* [PROBLEM STATEMENT]:
Convert every line of the records below into a numbered list, leaving out the blank lines.

----- MATERIAL PROVIDED

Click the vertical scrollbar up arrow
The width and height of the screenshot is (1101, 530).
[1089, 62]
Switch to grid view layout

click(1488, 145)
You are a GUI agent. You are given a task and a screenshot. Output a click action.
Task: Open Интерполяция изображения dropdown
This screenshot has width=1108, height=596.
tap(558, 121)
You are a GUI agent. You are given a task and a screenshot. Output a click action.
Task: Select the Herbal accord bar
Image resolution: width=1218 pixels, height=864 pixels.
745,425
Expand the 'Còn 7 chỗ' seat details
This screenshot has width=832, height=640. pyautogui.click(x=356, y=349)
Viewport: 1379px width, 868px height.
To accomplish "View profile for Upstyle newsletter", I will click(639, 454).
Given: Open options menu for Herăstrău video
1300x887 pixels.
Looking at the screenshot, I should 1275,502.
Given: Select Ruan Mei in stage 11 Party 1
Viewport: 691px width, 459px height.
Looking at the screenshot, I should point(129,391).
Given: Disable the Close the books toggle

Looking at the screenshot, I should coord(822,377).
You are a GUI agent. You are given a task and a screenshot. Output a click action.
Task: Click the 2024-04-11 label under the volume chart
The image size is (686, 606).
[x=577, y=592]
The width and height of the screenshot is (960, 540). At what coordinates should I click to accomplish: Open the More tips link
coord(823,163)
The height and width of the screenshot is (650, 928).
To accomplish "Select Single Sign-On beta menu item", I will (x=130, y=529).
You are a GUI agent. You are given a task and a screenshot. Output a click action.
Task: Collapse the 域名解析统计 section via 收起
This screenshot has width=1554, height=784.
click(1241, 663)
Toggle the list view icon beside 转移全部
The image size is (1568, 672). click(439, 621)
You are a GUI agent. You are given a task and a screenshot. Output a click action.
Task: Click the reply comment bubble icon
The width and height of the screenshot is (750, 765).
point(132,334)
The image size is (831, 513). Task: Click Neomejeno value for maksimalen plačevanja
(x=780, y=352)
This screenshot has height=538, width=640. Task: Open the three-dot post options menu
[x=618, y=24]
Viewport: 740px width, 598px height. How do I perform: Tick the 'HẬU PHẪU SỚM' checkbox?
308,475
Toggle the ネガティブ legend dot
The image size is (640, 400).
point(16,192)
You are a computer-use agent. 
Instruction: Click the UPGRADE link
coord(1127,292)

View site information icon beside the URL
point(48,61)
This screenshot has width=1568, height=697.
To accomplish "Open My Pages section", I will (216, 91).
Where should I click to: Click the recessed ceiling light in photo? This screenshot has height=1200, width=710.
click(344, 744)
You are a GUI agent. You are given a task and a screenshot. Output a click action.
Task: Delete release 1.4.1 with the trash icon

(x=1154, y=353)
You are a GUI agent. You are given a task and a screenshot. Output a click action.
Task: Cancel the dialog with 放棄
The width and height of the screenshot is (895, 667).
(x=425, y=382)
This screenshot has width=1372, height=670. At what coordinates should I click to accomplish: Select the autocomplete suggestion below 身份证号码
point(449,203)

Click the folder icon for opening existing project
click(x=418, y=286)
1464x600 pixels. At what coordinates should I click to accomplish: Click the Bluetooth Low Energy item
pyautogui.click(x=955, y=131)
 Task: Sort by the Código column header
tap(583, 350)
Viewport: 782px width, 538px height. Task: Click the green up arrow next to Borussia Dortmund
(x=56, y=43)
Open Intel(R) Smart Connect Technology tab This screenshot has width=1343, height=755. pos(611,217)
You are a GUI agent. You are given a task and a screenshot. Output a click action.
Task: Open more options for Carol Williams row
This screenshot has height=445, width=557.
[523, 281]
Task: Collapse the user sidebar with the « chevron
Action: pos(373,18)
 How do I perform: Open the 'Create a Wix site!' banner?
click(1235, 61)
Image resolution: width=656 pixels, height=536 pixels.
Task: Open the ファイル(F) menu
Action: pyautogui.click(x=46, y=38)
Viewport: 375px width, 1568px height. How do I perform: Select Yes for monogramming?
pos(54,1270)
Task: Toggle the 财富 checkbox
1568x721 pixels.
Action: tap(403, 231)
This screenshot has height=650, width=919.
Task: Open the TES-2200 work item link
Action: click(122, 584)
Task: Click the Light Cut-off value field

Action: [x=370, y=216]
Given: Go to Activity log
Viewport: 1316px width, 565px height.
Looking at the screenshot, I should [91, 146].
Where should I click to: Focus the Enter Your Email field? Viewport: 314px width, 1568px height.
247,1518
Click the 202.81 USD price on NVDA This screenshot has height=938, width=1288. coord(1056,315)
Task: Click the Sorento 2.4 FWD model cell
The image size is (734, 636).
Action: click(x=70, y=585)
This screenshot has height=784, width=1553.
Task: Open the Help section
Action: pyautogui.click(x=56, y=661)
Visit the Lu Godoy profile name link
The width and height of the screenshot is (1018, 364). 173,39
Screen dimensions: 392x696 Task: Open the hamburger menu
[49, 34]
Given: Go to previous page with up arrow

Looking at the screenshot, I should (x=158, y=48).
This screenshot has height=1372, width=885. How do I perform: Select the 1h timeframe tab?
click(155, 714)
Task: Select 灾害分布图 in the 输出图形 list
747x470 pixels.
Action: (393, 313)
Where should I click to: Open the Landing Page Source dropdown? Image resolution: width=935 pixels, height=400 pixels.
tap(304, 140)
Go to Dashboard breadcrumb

----------

* [ANSWER FOR THIS EXERCISE]:
1. Click the vertical scrollbar up arrow
2. The width and height of the screenshot is (1101, 530).
3. [1089, 62]
4. Switch to grid view layout
5. click(1488, 145)
6. You are a GUI agent. You are given a task and a screenshot. Output a click action.
7. Task: Open Интерполяция изображения dropdown
8. This screenshot has width=1108, height=596.
9. tap(558, 121)
10. You are a GUI agent. You are given a task and a screenshot. Output a click action.
11. Task: Select the Herbal accord bar
12. Image resolution: width=1218 pixels, height=864 pixels.
13. 745,425
14. Expand the 'Còn 7 chỗ' seat details
15. This screenshot has width=832, height=640. pyautogui.click(x=356, y=349)
16. Viewport: 1379px width, 868px height.
17. To accomplish "View profile for Upstyle newsletter", I will click(639, 454).
18. Given: Open options menu for Herăstrău video
19. 1300x887 pixels.
20. Looking at the screenshot, I should 1275,502.
21. Given: Select Ruan Mei in stage 11 Party 1
22. Viewport: 691px width, 459px height.
23. Looking at the screenshot, I should point(129,391).
24. Given: Disable the Close the books toggle
25. Looking at the screenshot, I should coord(822,377).
26. You are a GUI agent. You are given a task and a screenshot. Output a click action.
27. Task: Click the 2024-04-11 label under the volume chart
28. The image size is (686, 606).
29. [x=577, y=592]
30. The width and height of the screenshot is (960, 540). At what coordinates should I click to accomplish: Open the More tips link
31. coord(823,163)
32. The height and width of the screenshot is (650, 928).
33. To accomplish "Select Single Sign-On beta menu item", I will (x=130, y=529).
34. You are a GUI agent. You are given a task and a screenshot. Output a click action.
35. Task: Collapse the 域名解析统计 section via 收起
36. This screenshot has width=1554, height=784.
37. click(1241, 663)
38. Toggle the list view icon beside 转移全部
39. The image size is (1568, 672). click(439, 621)
40. You are a GUI agent. You are given a task and a screenshot. Output a click action.
41. Task: Click the reply comment bubble icon
42. The width and height of the screenshot is (750, 765).
43. point(132,334)
44. The image size is (831, 513). Task: Click Neomejeno value for maksimalen plačevanja
45. (x=780, y=352)
46. This screenshot has height=538, width=640. Task: Open the three-dot post options menu
47. [x=618, y=24]
48. Viewport: 740px width, 598px height. How do I perform: Tick the 'HẬU PHẪU SỚM' checkbox?
49. 308,475
50. Toggle the ネガティブ legend dot
51. The image size is (640, 400).
52. point(16,192)
53. You are a computer-use agent. 
54. Instruction: Click the UPGRADE link
55. coord(1127,292)
56. View site information icon beside the URL
57. point(48,61)
58. This screenshot has width=1568, height=697.
59. To accomplish "Open My Pages section", I will (216, 91).
60. Where should I click to: Click the recessed ceiling light in photo? This screenshot has height=1200, width=710.
61. click(344, 744)
62. You are a GUI agent. You are given a task and a screenshot. Output a click action.
63. Task: Delete release 1.4.1 with the trash icon
64. (x=1154, y=353)
65. You are a GUI agent. You are given a task and a screenshot. Output a click action.
66. Task: Cancel the dialog with 放棄
67. The width and height of the screenshot is (895, 667).
68. (x=425, y=382)
69. This screenshot has width=1372, height=670. At what coordinates should I click to accomplish: Select the autocomplete suggestion below 身份证号码
70. point(449,203)
71. Click the folder icon for opening existing project
72. click(x=418, y=286)
73. 1464x600 pixels. At what coordinates should I click to accomplish: Click the Bluetooth Low Energy item
74. pyautogui.click(x=955, y=131)
75.  Task: Sort by the Código column header
76. tap(583, 350)
77. Viewport: 782px width, 538px height. Task: Click the green up arrow next to Borussia Dortmund
78. (x=56, y=43)
79. Open Intel(R) Smart Connect Technology tab This screenshot has width=1343, height=755. pos(611,217)
80. You are a GUI agent. You are given a task and a screenshot. Output a click action.
81. Task: Open more options for Carol Williams row
82. This screenshot has height=445, width=557.
83. [523, 281]
84. Task: Collapse the user sidebar with the « chevron
85. Action: pos(373,18)
86.  How do I perform: Open the 'Create a Wix site!' banner?
87. click(1235, 61)
88. Image resolution: width=656 pixels, height=536 pixels.
89. Task: Open the ファイル(F) menu
90. Action: pyautogui.click(x=46, y=38)
91. Viewport: 375px width, 1568px height. How do I perform: Select Yes for monogramming?
92. pos(54,1270)
93. Task: Toggle the 财富 checkbox
94. 1568x721 pixels.
95. Action: tap(403, 231)
96. This screenshot has height=650, width=919.
97. Task: Open the TES-2200 work item link
98. Action: click(122, 584)
99. Task: Click the Light Cut-off value field
100. Action: [x=370, y=216]
101. Given: Go to Activity log
102. Viewport: 1316px width, 565px height.
103. Looking at the screenshot, I should [91, 146].
104. Where should I click to: Focus the Enter Your Email field? Viewport: 314px width, 1568px height.
105. 247,1518
106. Click the 202.81 USD price on NVDA This screenshot has height=938, width=1288. coord(1056,315)
107. Task: Click the Sorento 2.4 FWD model cell
108. The image size is (734, 636).
109. Action: click(x=70, y=585)
110. This screenshot has height=784, width=1553.
111. Task: Open the Help section
112. Action: pyautogui.click(x=56, y=661)
113. Visit the Lu Godoy profile name link
114. The width and height of the screenshot is (1018, 364). 173,39
115. Screen dimensions: 392x696 Task: Open the hamburger menu
116. [49, 34]
117. Given: Go to previous page with up arrow
118. Looking at the screenshot, I should (x=158, y=48).
119. This screenshot has height=1372, width=885. How do I perform: Select the 1h timeframe tab?
120. click(155, 714)
121. Task: Select 灾害分布图 in the 输出图形 list
122. 747x470 pixels.
123. Action: (393, 313)
124. Where should I click to: Open the Landing Page Source dropdown? Image resolution: width=935 pixels, height=400 pixels.
125. tap(304, 140)
126. Go to Dashboard breadcrumb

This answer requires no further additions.